Der Upload erfolgt über Java.
Das kopieren müßte natürlich auch nach dem upload automatisch angestoßen werden.
Das geht dann natürlich nur aus der Java Klasse heraus.
Das ganze sind auch linux Rechner - mit vorhandenen scp clients - also ein shellscript wäre möglich.
Ich frage mich nur ob das die einfachste Möglichkeit ist.

cu mark


----------



## mlange8801 (31. Jan 2006)

> Ausnahme: Key-Based Acces auf den Server, wobei der SSH Client einen Private-Key ohne Passphrase verwendet (leer), dann kann man scp tatsächlich "interaktiv" nutzen, ist aber auch wieder bedenklich



So hatte ich mir das auch gedacht ist wahrscheinlich am einfachsten.
Das homeverzeichnis des Users der mir zur Verfügung steht ist aber das Documentroot des Webservers.
Die Public Keys lägen dann im document_root/.ssh/authorized_keys2 - dürfte aber eigentlich kein Problem sein, weil das nicht ausgeliefert wird, oder?

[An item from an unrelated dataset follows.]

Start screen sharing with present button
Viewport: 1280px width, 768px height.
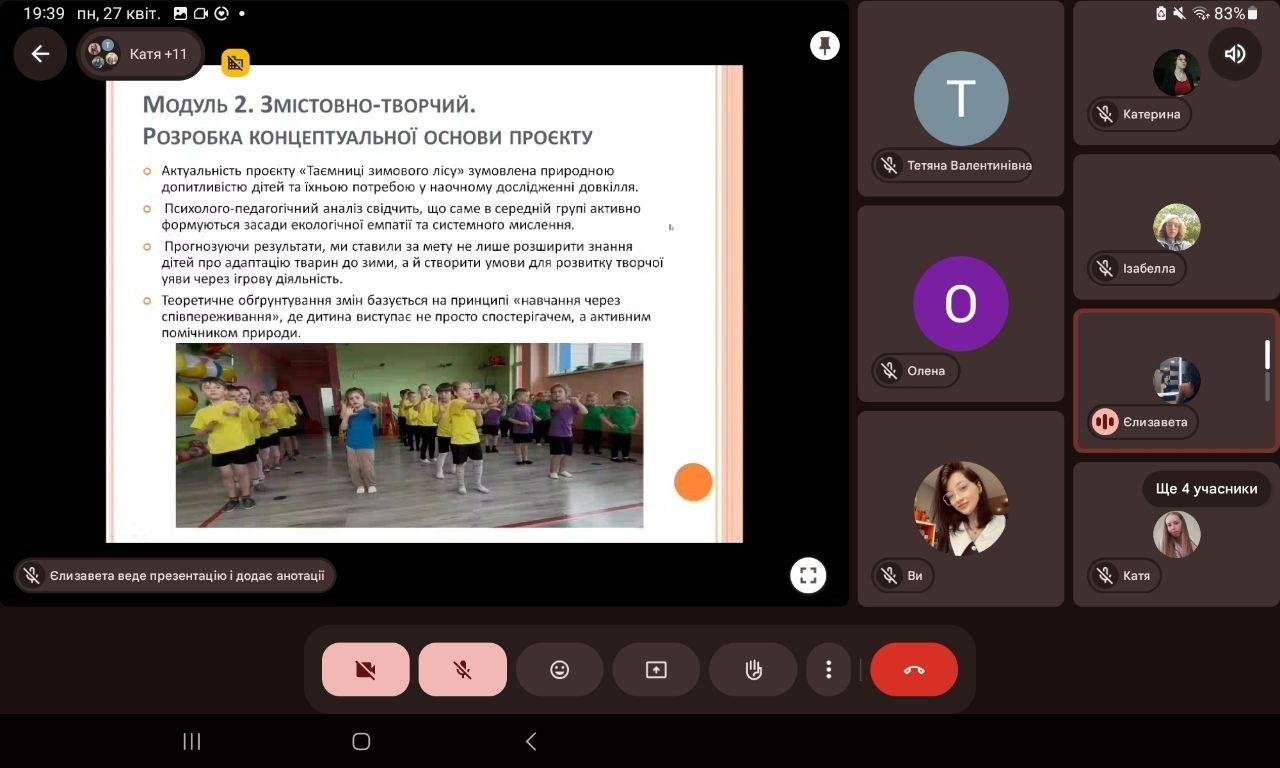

Na ja, vielen Dank schonmal werde ich mal auspropieren.


----------



## Guest (2. Feb 2006)

Process p = Runtime.getRuntime().exec( "scp ...." );
könnte ich das zwar ausführen - das dürfte dann allerdings als tomcat ausgeführt werden.
Für den User habe ich jetzt keine keyfile auf dem Zielserver erstellt - geht das überhaupt?
Kann man da vielleicht irgendwie den User ändern?
[/quote]


----------



## Bleiglanz (2. Feb 2006)

man scp


----------



## Guest (2. Feb 2006)

> man scp



scp -i  private-key oder?


----------



## Bleiglanz (2. Feb 2006)

ja, und den "RemoteUsernamen" nicht vergessen

remotename@host:/

als "Ziel"


----------